The renal inflammatory response is responsible for the pathogenesis of acute and chronic kidney injury. Inflammatory cytokines or chemokines are produced due to the renal IR injury and have an important role in the recruitment of inflammatory cells, including neutrophils and monocytes/macrophages (13). Several studies suggest that gender- or sex hormone-mediated inflammatory processes are responsible for ischemic injury processes in the liver (14), brain (15) and heart (16). Similar findings have been demonstrated in renal IR injury (5,6). Consistent with the findings of previous studies, the present study identified that female mice were more resistant to renal IR injury compared with male mice. However, replacement of estrogen in the ovariectomized female mice did not result in a completely protective effect following IR injury compared with that in the mice with AKI. The female mice exhibited an increase in the TNF-α mRNA expression levels following renal IR injury, despite no change in the levels of MCP-1, IFN-γ and CCL17 mRNA expression following IR injury compared with those in the control female mice. These data suggest that estrogen exerts a partially protective effect on the renal IR injury-induced inflammatory response. In contrast to that of female sex hormones, testosterone depletion is more protective in renal IR injury.

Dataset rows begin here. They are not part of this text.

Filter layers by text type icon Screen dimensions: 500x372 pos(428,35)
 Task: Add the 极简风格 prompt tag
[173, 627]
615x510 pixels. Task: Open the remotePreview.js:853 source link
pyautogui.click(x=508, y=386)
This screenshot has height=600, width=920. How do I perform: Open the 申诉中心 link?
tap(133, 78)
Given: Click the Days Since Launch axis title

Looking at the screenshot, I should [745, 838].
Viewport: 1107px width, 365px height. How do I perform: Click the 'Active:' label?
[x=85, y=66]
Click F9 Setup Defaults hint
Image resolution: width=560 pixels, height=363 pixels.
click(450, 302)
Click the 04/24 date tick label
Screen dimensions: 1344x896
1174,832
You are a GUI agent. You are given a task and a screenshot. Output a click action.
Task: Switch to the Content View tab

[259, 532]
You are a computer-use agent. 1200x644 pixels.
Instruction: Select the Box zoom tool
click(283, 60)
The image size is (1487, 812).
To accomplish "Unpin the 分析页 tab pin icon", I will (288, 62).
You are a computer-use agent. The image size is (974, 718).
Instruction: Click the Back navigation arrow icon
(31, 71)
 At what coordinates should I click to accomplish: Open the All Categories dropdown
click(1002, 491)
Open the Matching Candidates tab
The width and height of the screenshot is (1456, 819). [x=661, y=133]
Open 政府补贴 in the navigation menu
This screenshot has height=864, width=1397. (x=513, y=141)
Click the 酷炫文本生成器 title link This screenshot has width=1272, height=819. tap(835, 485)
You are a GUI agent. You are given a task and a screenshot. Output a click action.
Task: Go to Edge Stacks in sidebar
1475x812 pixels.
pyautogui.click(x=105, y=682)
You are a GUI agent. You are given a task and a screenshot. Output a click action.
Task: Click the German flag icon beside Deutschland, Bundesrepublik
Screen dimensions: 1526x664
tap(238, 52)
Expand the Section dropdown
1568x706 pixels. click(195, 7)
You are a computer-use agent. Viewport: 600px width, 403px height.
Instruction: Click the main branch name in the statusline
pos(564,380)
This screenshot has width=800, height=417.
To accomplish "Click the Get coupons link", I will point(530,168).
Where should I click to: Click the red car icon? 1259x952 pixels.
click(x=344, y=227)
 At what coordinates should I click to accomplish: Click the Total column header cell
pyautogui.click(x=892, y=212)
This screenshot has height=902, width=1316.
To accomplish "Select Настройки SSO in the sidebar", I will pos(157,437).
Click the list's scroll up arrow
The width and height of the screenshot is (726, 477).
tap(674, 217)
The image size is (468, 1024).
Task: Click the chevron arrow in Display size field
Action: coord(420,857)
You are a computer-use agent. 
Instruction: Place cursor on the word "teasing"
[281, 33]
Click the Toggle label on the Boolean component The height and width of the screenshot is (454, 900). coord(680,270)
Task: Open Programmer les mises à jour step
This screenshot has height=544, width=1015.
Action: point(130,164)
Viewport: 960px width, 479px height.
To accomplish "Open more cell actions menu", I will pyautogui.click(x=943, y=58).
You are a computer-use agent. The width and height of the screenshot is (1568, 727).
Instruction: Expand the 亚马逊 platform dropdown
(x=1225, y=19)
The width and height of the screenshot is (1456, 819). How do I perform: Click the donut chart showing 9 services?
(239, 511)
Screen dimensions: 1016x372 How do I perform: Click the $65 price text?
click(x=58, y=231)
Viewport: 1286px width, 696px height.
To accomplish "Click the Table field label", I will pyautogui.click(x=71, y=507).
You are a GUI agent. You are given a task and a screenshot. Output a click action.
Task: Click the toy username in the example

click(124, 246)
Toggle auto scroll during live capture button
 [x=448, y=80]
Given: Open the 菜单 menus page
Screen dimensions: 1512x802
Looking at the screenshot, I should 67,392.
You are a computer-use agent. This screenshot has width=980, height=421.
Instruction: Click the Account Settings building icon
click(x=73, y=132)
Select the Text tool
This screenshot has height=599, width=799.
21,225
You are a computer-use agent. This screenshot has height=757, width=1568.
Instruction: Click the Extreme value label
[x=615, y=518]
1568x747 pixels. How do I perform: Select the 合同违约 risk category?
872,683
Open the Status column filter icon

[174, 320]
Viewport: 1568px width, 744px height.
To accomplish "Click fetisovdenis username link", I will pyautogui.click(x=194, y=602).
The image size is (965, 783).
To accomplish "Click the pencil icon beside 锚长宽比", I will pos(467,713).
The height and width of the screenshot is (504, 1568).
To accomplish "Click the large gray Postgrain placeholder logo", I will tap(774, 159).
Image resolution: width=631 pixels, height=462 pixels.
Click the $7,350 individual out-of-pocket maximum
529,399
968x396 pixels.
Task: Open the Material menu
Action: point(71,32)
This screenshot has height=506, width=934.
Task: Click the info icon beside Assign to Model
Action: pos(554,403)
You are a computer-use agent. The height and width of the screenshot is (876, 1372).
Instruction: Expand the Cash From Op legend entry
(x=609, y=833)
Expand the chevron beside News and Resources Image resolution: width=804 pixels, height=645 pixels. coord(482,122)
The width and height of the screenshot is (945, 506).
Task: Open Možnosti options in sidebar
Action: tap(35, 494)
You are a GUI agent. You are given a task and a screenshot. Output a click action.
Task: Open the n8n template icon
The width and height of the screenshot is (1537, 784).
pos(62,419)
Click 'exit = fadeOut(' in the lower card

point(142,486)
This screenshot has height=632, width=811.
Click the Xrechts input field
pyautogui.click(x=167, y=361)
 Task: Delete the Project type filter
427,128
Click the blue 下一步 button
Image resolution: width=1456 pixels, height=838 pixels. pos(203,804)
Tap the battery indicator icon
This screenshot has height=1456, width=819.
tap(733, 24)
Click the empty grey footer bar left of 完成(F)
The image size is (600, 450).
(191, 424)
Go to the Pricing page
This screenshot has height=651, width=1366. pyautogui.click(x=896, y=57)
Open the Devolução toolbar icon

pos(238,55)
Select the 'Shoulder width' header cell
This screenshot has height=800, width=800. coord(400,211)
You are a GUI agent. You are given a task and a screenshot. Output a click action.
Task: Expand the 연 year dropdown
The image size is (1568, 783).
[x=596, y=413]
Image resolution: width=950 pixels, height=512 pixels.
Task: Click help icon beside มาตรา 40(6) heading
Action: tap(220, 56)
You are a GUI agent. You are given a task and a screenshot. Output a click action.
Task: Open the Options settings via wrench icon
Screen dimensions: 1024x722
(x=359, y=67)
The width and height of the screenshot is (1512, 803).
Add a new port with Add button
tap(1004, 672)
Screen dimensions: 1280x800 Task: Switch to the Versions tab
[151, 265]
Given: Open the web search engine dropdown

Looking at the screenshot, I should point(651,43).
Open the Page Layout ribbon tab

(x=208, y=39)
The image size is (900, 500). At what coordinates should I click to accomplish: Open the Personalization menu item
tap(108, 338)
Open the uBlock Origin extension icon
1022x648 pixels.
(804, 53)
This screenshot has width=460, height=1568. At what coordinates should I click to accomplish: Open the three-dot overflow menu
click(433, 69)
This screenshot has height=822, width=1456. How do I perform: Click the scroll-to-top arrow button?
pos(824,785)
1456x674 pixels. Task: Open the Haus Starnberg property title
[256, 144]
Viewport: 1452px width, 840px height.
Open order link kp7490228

Suppression of the inflammatory response following renal IR injury preserves renal function and prevents progression to chronic kidney disease. The present study identified that the sex hormone status may be important for initiation of the inflammatory response following renal IR injury. In the male mice, the proinflammatory cytokine expression levels increased significantly following renal IR injury compared with those in the control mice. However, depletion of testosterone reduced the expression levels of the proinflammatory cytokines compared with those in the mice with AKI. Furthermore, testosterone replacement in the castrated male mice aggravated the IR-induced renal inflammatory response compared with that in the castrated mice without hormone replacement. In the female mice, these inflammatory responses were less prominent even following estrogen depletion or replacement of estrogen in the ovariectomized female mice. These data suggest that testosterone may have more important roles than estrogen in renal IR injury via enhancing the renal inflammatory response.

In conclusion, the results of the present study suggested that the male gender confers greater susceptibility to renal IR injury via the enhancement the inflammatory response by testosterone. Further studies are required to address the underlying mechanism of the gender differences in AKI.